# Elephant Sanctuary



## peachii (Jun 1, 2013)

Ever wonder where old elephants go after the zoos or circuses don't want them any longer, when they are to old for tricks and being on display or just aren't being entertaining enough for the people who own them? Where elephants who have been abused almost their entire life and who haven't seen another elephant since they were taken from their homes when they were small go?

Some go to The Elephant Sanctuary in Hohenwald, TN. It's a true sanctuary and is not open to the public for any visits. The entire place is set up to try to be as close as possible to natural habitats and the elephants are well taken care of with little human interaction, they do not need to entertain or worry about anything except acting like elephants and being happy and healthy.

You can view youtube videos of the elephants taken from the Ele-Cams that are placed throughout the sanctuary. You can also sign up for notifications when the elephants are out and about and get to watch them live as they go about their daily lives. They all have heartbreaking life stories, some are just truly amazing that they are still alive and well.

Shirley and Tarra can be highly entertaining.

If you are interested in elephants or just animals in general, I recommend checking the site and the cams out! Even better - help the elephants and the sanctuary out and feed an elephant for a day!

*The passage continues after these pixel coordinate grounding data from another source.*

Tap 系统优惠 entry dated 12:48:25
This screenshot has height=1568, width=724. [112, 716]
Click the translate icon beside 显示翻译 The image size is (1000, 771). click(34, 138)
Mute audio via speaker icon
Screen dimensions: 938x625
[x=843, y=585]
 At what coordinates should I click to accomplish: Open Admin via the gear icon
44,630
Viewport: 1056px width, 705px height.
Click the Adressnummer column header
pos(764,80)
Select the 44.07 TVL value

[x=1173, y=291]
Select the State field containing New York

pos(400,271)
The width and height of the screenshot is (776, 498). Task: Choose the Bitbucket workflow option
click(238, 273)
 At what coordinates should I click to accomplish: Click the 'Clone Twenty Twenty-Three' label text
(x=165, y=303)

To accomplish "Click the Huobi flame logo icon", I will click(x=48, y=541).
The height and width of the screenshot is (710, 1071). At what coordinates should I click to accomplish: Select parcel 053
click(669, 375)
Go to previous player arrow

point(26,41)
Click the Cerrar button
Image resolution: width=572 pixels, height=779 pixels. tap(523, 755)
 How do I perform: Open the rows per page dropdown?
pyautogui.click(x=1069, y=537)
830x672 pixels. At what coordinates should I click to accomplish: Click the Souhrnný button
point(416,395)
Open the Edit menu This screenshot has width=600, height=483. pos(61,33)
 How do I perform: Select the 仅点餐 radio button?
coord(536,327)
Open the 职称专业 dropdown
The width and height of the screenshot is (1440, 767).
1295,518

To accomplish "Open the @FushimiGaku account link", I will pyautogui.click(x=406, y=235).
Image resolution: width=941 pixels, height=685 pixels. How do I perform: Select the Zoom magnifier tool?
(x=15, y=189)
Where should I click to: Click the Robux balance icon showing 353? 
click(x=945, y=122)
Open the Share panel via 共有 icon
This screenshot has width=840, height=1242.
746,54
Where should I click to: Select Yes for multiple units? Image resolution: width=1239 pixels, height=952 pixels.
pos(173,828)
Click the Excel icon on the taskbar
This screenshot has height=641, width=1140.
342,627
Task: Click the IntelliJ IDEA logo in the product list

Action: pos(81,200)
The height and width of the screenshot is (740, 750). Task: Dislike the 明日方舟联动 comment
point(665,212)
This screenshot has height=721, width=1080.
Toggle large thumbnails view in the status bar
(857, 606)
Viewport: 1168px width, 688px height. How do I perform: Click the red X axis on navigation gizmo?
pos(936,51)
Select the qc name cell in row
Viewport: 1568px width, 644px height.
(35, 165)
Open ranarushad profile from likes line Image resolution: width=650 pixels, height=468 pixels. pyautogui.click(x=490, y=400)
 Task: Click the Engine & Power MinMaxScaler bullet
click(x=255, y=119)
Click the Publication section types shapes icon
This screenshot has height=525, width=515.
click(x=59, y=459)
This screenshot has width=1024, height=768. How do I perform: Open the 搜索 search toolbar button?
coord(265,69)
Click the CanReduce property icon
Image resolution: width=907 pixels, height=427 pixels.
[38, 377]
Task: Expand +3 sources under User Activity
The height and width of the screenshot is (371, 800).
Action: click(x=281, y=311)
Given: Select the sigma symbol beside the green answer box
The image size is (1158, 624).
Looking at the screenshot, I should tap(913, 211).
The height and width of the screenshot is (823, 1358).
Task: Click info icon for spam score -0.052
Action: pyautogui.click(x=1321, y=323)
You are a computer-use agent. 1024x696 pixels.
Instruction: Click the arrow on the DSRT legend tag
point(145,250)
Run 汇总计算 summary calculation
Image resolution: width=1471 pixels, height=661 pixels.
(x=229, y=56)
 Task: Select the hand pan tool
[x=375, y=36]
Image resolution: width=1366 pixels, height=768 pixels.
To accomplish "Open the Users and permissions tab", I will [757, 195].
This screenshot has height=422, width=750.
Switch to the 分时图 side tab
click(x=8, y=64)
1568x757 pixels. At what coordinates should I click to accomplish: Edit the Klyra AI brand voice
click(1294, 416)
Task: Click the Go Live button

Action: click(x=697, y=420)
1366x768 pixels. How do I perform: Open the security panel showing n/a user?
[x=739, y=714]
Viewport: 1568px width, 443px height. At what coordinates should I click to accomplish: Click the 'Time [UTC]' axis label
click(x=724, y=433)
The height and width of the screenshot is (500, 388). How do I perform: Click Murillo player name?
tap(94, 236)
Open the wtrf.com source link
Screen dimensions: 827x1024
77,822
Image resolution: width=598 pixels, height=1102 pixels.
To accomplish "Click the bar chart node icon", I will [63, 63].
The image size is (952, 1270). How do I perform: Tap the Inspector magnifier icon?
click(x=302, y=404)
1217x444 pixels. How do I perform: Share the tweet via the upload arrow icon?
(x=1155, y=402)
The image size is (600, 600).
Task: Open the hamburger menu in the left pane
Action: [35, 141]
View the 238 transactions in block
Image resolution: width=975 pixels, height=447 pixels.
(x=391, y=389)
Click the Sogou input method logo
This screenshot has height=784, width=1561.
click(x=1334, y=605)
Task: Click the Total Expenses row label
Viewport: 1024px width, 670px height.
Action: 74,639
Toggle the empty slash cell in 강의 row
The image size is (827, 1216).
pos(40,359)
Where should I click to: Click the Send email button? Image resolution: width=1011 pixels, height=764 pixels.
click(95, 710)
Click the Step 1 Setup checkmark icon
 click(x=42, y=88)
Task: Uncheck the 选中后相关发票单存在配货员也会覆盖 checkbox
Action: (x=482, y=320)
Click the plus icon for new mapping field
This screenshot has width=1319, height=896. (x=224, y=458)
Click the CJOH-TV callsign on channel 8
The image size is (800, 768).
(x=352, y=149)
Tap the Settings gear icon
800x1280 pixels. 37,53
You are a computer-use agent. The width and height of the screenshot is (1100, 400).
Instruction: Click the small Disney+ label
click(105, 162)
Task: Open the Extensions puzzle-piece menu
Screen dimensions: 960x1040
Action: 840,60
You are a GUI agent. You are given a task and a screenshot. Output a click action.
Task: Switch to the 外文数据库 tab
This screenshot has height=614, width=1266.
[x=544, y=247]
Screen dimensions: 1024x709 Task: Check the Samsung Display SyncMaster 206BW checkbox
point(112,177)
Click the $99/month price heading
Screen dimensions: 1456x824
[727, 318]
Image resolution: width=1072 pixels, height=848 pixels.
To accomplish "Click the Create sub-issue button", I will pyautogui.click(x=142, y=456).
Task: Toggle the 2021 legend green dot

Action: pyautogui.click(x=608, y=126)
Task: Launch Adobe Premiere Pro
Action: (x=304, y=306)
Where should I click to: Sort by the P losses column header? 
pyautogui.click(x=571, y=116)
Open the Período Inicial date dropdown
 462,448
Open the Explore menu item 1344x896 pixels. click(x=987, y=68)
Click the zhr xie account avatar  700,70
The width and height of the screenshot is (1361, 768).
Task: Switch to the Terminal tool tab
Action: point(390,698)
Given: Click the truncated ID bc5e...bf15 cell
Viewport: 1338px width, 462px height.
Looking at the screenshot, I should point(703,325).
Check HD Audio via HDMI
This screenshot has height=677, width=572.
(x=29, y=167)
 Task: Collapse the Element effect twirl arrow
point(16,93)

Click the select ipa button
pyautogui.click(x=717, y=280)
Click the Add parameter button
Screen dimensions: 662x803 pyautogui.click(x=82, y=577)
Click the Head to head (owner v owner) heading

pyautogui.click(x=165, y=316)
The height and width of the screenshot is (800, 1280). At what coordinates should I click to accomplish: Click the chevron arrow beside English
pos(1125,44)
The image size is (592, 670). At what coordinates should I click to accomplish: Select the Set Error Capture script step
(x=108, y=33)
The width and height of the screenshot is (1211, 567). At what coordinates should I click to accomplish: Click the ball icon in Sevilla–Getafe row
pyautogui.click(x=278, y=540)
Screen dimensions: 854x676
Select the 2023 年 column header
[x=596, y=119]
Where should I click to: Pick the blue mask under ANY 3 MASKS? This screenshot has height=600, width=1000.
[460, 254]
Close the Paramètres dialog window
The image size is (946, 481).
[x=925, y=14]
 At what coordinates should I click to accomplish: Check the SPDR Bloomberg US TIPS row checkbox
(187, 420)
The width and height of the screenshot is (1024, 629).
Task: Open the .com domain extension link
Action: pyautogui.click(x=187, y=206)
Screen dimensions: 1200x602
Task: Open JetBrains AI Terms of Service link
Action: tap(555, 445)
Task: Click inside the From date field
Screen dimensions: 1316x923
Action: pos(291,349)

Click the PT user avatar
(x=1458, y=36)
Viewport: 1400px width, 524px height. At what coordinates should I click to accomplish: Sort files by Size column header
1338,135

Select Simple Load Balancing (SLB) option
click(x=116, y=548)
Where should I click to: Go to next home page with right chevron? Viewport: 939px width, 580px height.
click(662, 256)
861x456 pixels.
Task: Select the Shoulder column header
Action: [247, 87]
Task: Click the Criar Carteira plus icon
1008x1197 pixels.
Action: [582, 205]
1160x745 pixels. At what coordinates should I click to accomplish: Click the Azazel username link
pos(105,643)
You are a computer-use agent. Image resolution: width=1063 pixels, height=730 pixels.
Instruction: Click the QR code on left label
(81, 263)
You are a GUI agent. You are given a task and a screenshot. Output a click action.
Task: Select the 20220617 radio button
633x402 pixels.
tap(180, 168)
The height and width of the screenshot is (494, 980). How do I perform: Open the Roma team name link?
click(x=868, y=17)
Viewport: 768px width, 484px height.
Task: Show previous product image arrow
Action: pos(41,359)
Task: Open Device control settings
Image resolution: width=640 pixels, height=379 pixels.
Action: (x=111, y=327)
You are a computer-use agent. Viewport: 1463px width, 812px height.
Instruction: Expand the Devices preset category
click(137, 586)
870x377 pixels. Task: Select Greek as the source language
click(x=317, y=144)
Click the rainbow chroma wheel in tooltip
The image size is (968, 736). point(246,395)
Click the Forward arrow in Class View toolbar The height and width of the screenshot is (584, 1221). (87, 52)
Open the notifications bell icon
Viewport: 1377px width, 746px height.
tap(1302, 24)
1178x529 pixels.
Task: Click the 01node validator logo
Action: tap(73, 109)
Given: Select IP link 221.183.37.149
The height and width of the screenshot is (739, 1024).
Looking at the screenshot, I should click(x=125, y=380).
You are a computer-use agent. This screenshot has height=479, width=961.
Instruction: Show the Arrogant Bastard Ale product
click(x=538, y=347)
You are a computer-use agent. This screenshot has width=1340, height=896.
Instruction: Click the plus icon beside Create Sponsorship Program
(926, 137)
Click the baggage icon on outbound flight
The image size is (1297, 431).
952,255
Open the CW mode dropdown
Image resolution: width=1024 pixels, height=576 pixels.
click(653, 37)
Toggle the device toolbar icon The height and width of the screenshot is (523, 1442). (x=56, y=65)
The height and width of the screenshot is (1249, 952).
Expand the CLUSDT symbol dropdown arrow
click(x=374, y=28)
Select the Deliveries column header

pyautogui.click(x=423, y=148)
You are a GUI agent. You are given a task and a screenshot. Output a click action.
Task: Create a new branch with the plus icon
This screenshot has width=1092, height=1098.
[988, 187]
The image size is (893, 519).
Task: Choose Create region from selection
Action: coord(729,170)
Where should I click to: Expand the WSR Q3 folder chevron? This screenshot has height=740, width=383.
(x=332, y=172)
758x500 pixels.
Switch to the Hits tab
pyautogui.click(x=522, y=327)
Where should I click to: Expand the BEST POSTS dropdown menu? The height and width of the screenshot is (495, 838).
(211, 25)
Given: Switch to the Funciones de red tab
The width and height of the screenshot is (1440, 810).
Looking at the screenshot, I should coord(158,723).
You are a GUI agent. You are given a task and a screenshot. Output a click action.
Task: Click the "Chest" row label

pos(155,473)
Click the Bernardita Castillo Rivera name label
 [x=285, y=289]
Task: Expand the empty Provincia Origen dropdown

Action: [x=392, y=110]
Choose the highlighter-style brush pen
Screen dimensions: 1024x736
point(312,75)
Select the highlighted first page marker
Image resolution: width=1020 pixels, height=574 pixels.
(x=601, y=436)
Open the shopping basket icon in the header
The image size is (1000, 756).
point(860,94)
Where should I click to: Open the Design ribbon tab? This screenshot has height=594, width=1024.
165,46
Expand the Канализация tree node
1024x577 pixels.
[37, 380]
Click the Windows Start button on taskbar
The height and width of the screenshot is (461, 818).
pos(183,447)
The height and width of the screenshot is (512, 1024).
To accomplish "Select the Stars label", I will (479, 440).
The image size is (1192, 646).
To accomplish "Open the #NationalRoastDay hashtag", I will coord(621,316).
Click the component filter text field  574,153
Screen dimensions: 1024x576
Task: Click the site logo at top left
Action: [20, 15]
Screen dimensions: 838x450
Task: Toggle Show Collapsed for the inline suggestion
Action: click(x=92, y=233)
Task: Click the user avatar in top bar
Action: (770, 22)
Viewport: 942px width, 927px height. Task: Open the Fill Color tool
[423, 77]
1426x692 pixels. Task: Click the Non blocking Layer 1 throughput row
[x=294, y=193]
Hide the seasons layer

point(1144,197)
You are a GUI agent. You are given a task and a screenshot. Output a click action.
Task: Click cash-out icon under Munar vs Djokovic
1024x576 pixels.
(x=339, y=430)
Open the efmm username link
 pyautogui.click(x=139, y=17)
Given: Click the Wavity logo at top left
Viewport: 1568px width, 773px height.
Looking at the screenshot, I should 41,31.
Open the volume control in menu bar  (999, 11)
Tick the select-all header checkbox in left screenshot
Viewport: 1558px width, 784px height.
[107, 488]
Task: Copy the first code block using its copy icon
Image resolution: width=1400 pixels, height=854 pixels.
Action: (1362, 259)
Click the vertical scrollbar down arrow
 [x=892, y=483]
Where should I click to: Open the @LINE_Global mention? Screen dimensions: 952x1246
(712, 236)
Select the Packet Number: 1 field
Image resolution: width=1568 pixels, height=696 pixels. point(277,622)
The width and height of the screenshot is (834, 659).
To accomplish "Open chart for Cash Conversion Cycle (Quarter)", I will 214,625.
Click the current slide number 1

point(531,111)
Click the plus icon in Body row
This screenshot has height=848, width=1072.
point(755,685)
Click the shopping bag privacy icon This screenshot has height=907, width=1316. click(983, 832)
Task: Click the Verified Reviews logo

http://www.elephants.com/aboutSanctuary.php

https://www.youtube.com/watch?v=J0Z_vRYQ_Sg

http://www.youtube.com/user/elephantsanctuarytn/videos?view=0&sort=dd&shelf_id=1


----------



## sumer (Feb 6, 2010)

Elephants are one of the most magnificent creatures on this planet, and my fav too 
I am from India and have seen Elephants from close during my childhood.

Recently with PETA India, we filed a petition to rescue an elephant named "Sundar" who was being used to do labor work. Finally Supreme court of India has asked their owners to release him in the forest 
I still pray to god that please make me an elephant in next life ^_^


----------



## Stone454 (Jun 1, 2013)

Peachi and I support this place because of what they do, when elephants are taken away from bad/abusive owners this is where they go or to PAWS in Ca,We signed the petition for Sundar, the sad thing is he was supposed to have been rescued and in a sanctuary years ago.


----------



## Witchydesign (Apr 1, 2014)

We have one here in Arkansas as well. I did a little reading about it while looking for zoos to take my son to. They have a program (an expensive one) where you spend the whole weekend there helping with the elephants, and learning about them. From what i understand it doesn't matter what type of elephant, temperament, age, health ect they will take it in. 

http://www.elephantsanctuary.org/default2.asp

I was extremly surprised to find out its within half an hour of my house and i didnt even know it. I drove past it every day for 6 months on my way to work. Amazing what you learn when bored, plagued with insomnia and an urge to educate your child about wildlife... Lol


----------